==== THE RECORDS ====

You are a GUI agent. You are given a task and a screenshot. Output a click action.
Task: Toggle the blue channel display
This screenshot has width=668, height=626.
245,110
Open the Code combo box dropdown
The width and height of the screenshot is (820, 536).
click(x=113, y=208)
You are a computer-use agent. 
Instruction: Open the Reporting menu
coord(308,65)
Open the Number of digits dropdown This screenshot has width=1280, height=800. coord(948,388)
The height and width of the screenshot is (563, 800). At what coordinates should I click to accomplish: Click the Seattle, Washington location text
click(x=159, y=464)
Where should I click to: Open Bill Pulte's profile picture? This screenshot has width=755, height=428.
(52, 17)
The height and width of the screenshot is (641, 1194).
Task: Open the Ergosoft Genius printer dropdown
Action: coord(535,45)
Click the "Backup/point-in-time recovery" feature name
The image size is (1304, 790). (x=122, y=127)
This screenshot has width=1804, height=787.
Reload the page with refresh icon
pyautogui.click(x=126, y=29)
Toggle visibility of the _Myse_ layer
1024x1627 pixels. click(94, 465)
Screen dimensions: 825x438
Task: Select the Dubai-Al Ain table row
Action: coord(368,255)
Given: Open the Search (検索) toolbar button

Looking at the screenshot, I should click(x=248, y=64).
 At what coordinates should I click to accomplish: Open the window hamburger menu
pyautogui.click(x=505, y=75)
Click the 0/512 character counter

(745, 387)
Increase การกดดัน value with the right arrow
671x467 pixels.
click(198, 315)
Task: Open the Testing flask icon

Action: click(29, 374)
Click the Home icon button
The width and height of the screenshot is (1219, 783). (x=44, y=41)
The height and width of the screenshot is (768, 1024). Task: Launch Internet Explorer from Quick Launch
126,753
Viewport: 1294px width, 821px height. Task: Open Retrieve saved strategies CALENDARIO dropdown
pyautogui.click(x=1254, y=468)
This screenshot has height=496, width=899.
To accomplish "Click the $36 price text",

====

▶ _WHAT IS EXPECTED_: Go through the records above and copy every line holding the word "agent".

▶ _EXERCISE RESPONSE_:
You are a GUI agent. You are given a task and a screenshot. Output a click action.
You are a computer-use agent. 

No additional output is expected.